Le saut « d’Air Sarko One » jusqu’à Yamoussoukro, ce samedi 21 mai, à l’occasion de la cérémonie d’investiture d’Alassane Ouattara, et les embrassades dans l’ancien fief de Félix Houphoët-Boigny, père de l’indépendance de la Côte d’Ivoire, ne peuvent faire oublier que le pays est exsangue et son armée en charpie : l’unification des diverses forces ivoiriennes est une des principales conditions de la réconciliation du pays, après ces nouveaux épisodes de guerre civile…

Il aura fallu six mois, depuis le second tour de l’élection présidentielle, pour en arriver à ce début de normalisation. Les atteintes aux droits humains commises par les forces armées des deux bords, durant cette période post-électorale, ont fait entre 2 000 et 3 000 morts, selon les Nations Unies, entraîné le déplacement de centaines de milliers de personnes et attisé les tensions ethniques et politiques dans tout le pays.

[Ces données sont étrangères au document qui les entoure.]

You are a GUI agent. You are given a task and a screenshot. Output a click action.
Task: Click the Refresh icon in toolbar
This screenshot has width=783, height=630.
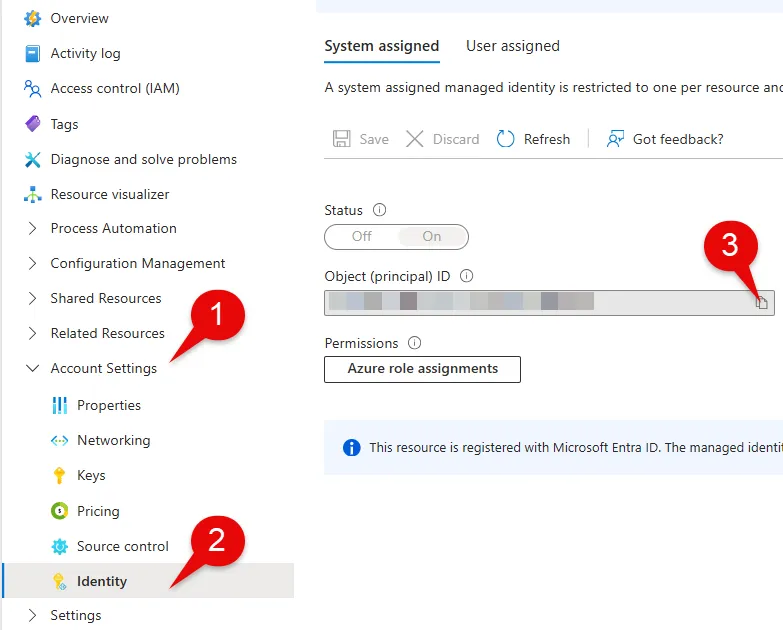(506, 139)
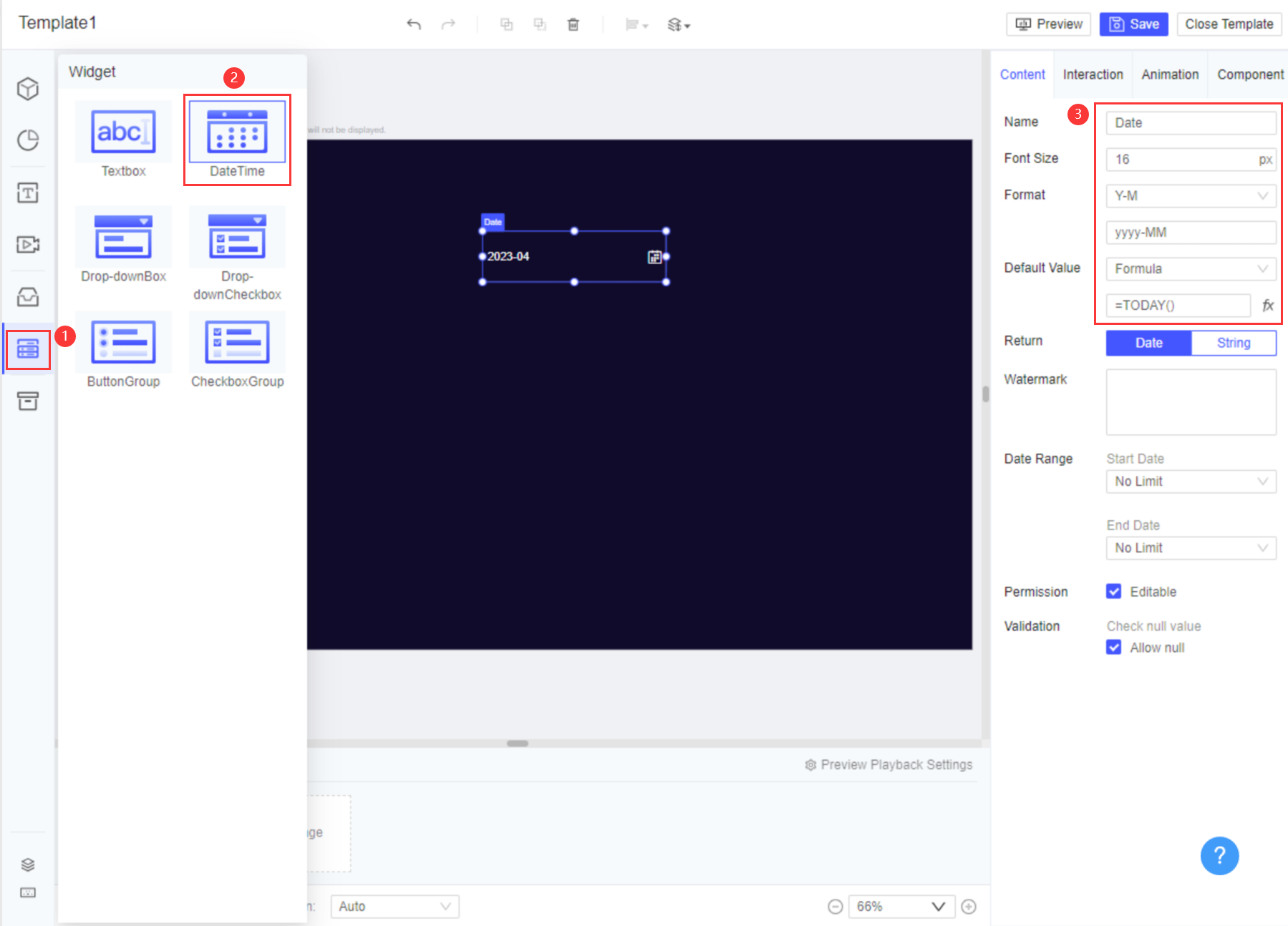Click the Delete (trash) icon

[x=573, y=24]
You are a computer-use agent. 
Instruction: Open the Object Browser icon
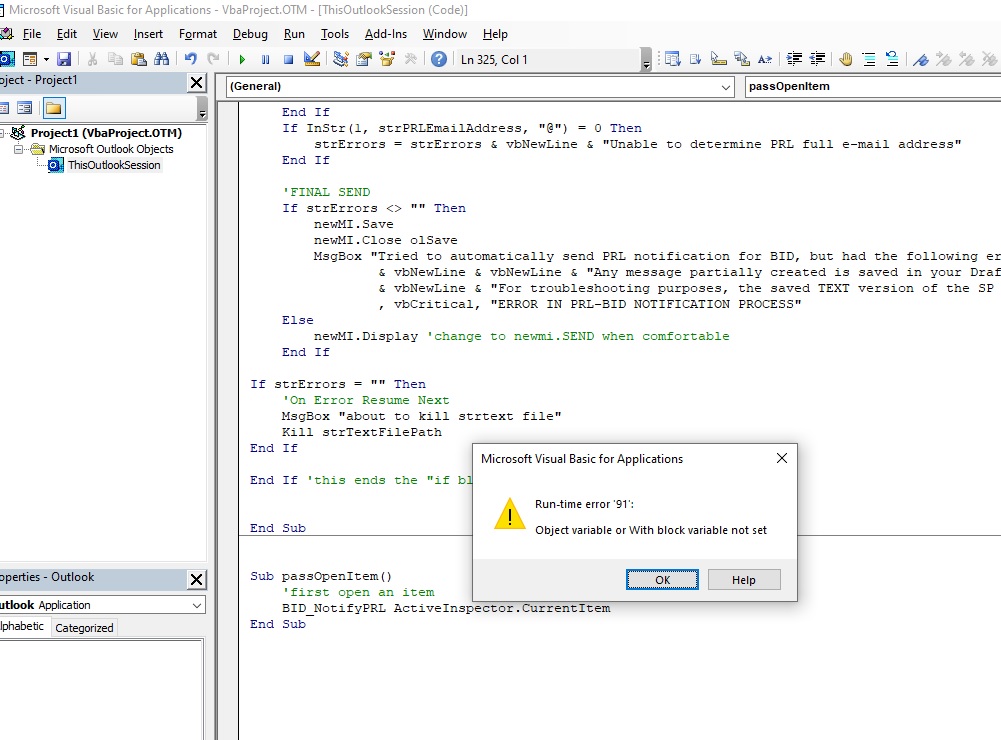point(386,60)
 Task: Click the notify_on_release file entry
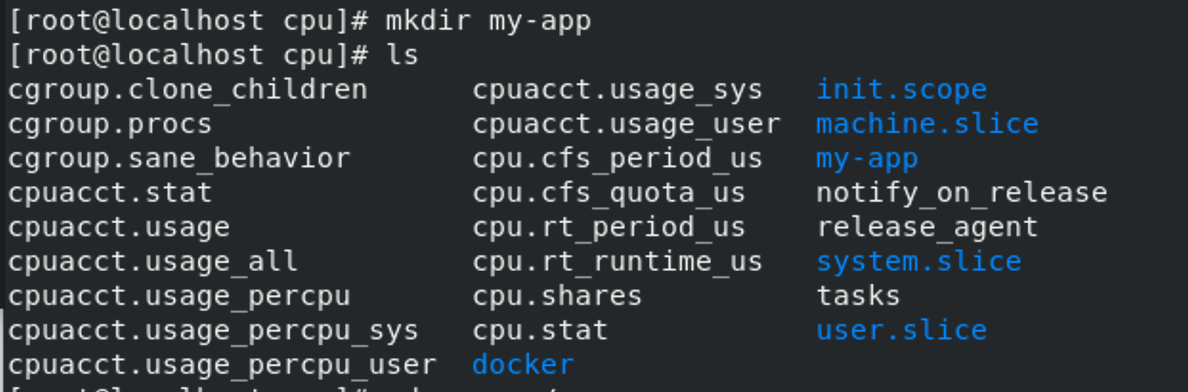point(961,193)
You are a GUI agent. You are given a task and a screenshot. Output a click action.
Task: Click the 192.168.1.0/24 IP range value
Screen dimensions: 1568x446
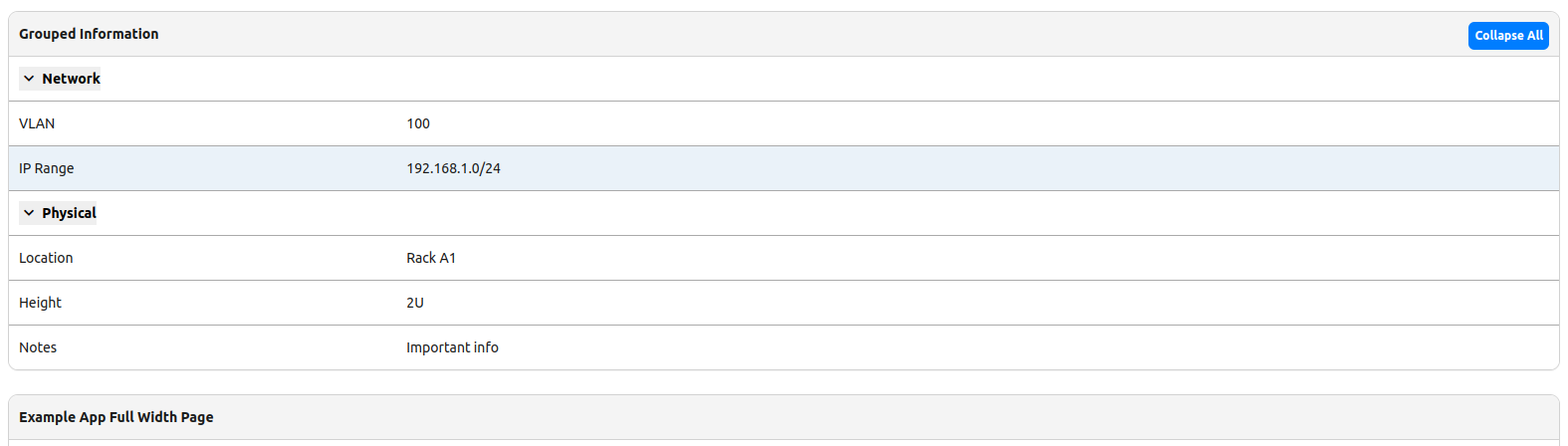(x=453, y=168)
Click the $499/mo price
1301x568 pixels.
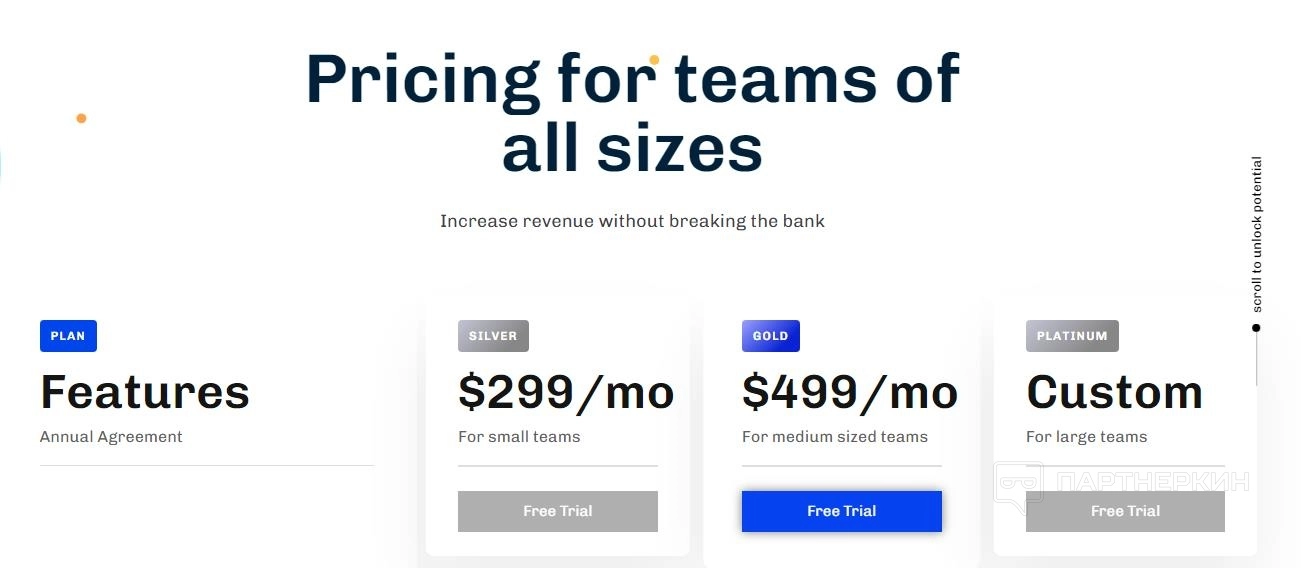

L’ONG Human Rights Watch, qui a enquêté sur place, a fait état de « massacres, de disparitions forcées, de meurtres et de violences sexuelles contre des victimes prises pour cible en raison de leur soutien politique présumé ou de leur origine ethnique, le recrutement généralisé de milices et de mercenaires, ainsi que l’utilisation sans discernement d’armes lourdes contre la population civile ».

La majorité des exactions perpétrées durant les trois premiers mois ont été le fait de forces contrôlées par l’ex-président autoproclamé Laurent Gbagbo, et par des groupes de miliciens qui lui étaient fidèles de longue date. Cependant, alors que les Forces républicaines, sous le commandement général du premier ministre de M. Ouattara, Guillaume Soro, avançaient rapidement en direction d’Abidjan, au cours de leur offensive du mois de mars, « des forces armées des deux camps ont semé la terreur parmi les populations civiles soupçonnées de soutenir le candidat rival. »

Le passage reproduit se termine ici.